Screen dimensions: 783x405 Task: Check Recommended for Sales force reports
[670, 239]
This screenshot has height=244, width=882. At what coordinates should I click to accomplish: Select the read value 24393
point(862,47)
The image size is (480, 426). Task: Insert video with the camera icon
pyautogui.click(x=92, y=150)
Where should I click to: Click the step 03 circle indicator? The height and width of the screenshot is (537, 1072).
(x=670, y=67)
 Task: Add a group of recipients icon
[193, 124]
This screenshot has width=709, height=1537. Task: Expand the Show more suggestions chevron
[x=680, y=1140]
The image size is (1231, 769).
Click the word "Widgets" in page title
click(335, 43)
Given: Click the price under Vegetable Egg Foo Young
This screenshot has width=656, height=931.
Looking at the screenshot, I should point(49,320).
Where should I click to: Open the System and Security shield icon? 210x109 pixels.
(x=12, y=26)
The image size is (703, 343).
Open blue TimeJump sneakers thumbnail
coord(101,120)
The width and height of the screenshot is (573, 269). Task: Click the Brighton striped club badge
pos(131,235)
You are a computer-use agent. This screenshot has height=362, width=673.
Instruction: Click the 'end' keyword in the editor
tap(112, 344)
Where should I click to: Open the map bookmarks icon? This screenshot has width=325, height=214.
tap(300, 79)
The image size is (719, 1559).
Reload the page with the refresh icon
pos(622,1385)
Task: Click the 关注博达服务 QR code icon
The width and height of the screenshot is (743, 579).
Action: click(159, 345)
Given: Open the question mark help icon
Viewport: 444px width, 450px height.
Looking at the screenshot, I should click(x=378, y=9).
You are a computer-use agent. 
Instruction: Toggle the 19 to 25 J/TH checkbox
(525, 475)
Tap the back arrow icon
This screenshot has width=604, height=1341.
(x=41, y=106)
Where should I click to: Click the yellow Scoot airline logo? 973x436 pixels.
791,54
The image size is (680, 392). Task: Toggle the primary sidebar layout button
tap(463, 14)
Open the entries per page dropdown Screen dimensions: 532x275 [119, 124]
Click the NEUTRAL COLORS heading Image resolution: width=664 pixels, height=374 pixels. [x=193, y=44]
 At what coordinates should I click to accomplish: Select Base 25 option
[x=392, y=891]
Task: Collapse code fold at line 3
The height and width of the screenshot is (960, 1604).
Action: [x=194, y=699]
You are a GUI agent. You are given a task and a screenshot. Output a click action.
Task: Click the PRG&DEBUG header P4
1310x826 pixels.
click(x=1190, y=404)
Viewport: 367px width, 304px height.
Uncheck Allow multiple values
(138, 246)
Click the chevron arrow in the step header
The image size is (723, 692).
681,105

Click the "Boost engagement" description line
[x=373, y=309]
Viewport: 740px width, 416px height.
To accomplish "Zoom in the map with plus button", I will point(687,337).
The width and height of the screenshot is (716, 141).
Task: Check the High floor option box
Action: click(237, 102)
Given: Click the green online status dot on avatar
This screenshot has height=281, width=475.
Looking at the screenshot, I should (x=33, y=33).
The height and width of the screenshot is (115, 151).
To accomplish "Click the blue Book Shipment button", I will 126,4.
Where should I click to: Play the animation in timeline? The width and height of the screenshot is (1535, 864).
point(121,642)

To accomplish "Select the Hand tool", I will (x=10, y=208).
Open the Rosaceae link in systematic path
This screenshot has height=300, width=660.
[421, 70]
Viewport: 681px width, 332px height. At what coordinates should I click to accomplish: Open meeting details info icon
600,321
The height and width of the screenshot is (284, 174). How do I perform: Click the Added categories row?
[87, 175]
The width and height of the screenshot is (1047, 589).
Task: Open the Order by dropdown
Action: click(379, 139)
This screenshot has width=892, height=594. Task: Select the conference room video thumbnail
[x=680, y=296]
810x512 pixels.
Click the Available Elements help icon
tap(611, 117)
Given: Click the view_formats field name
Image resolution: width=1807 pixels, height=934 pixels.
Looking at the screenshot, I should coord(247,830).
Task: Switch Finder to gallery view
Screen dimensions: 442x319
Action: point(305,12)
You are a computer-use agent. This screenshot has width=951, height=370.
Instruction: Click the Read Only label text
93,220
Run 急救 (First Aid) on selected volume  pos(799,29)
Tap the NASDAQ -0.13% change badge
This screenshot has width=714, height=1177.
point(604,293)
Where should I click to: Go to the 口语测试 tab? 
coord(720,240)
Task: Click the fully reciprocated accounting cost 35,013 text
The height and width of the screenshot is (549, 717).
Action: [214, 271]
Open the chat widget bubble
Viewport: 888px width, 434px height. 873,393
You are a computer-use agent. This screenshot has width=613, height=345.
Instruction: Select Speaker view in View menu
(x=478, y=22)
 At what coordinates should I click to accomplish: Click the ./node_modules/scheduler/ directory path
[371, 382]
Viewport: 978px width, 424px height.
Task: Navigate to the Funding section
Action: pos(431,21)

* * * *

What you need to do:
Output the complete set of records word for word.

Your solution:
Screen dimensions: 783x405 Task: Check Recommended for Sales force reports
[670, 239]
This screenshot has height=244, width=882. At what coordinates should I click to accomplish: Select the read value 24393
point(862,47)
The image size is (480, 426). Task: Insert video with the camera icon
pyautogui.click(x=92, y=150)
Where should I click to: Click the step 03 circle indicator? The height and width of the screenshot is (537, 1072).
(x=670, y=67)
 Task: Add a group of recipients icon
[193, 124]
This screenshot has width=709, height=1537. Task: Expand the Show more suggestions chevron
[x=680, y=1140]
The image size is (1231, 769).
Click the word "Widgets" in page title
click(335, 43)
Given: Click the price under Vegetable Egg Foo Young
This screenshot has width=656, height=931.
Looking at the screenshot, I should point(49,320).
Where should I click to: Open the System and Security shield icon? 210x109 pixels.
(x=12, y=26)
The image size is (703, 343).
Open blue TimeJump sneakers thumbnail
coord(101,120)
The width and height of the screenshot is (573, 269). Task: Click the Brighton striped club badge
pos(131,235)
You are a computer-use agent. This screenshot has height=362, width=673.
Instruction: Click the 'end' keyword in the editor
tap(112, 344)
Where should I click to: Open the map bookmarks icon? This screenshot has width=325, height=214.
tap(300, 79)
The image size is (719, 1559).
Reload the page with the refresh icon
pos(622,1385)
Task: Click the 关注博达服务 QR code icon
The width and height of the screenshot is (743, 579).
Action: click(159, 345)
Given: Open the question mark help icon
Viewport: 444px width, 450px height.
Looking at the screenshot, I should click(x=378, y=9).
You are a computer-use agent. 
Instruction: Toggle the 19 to 25 J/TH checkbox
(525, 475)
Tap the back arrow icon
This screenshot has width=604, height=1341.
(x=41, y=106)
Where should I click to: Click the yellow Scoot airline logo? 973x436 pixels.
791,54
The image size is (680, 392). Task: Toggle the primary sidebar layout button
tap(463, 14)
Open the entries per page dropdown Screen dimensions: 532x275 [119, 124]
Click the NEUTRAL COLORS heading Image resolution: width=664 pixels, height=374 pixels. [x=193, y=44]
 At what coordinates should I click to accomplish: Select Base 25 option
[x=392, y=891]
Task: Collapse code fold at line 3
The height and width of the screenshot is (960, 1604).
Action: [x=194, y=699]
You are a GUI agent. You are given a task and a screenshot. Output a click action.
Task: Click the PRG&DEBUG header P4
1310x826 pixels.
click(x=1190, y=404)
Viewport: 367px width, 304px height.
Uncheck Allow multiple values
(138, 246)
Click the chevron arrow in the step header
The image size is (723, 692).
681,105

Click the "Boost engagement" description line
[x=373, y=309]
Viewport: 740px width, 416px height.
To accomplish "Zoom in the map with plus button", I will point(687,337).
The width and height of the screenshot is (716, 141).
Task: Check the High floor option box
Action: click(237, 102)
Given: Click the green online status dot on avatar
This screenshot has height=281, width=475.
Looking at the screenshot, I should (x=33, y=33).
The height and width of the screenshot is (115, 151).
To accomplish "Click the blue Book Shipment button", I will 126,4.
Where should I click to: Play the animation in timeline? The width and height of the screenshot is (1535, 864).
point(121,642)

To accomplish "Select the Hand tool", I will (x=10, y=208).
Open the Rosaceae link in systematic path
This screenshot has height=300, width=660.
[421, 70]
Viewport: 681px width, 332px height. At what coordinates should I click to accomplish: Open meeting details info icon
600,321
The height and width of the screenshot is (284, 174). How do I perform: Click the Added categories row?
[87, 175]
The width and height of the screenshot is (1047, 589).
Task: Open the Order by dropdown
Action: click(379, 139)
This screenshot has width=892, height=594. Task: Select the conference room video thumbnail
[x=680, y=296]
810x512 pixels.
Click the Available Elements help icon
tap(611, 117)
Given: Click the view_formats field name
Image resolution: width=1807 pixels, height=934 pixels.
Looking at the screenshot, I should coord(247,830).
Task: Switch Finder to gallery view
Screen dimensions: 442x319
Action: point(305,12)
You are a computer-use agent. This screenshot has width=951, height=370.
Instruction: Click the Read Only label text
93,220
Run 急救 (First Aid) on selected volume  pos(799,29)
Tap the NASDAQ -0.13% change badge
This screenshot has width=714, height=1177.
point(604,293)
Where should I click to: Go to the 口语测试 tab? 
coord(720,240)
Task: Click the fully reciprocated accounting cost 35,013 text
The height and width of the screenshot is (549, 717).
Action: [214, 271]
Open the chat widget bubble
Viewport: 888px width, 434px height. 873,393
You are a computer-use agent. This screenshot has width=613, height=345.
Instruction: Select Speaker view in View menu
(x=478, y=22)
 At what coordinates should I click to accomplish: Click the ./node_modules/scheduler/ directory path
[371, 382]
Viewport: 978px width, 424px height.
Task: Navigate to the Funding section
Action: pos(431,21)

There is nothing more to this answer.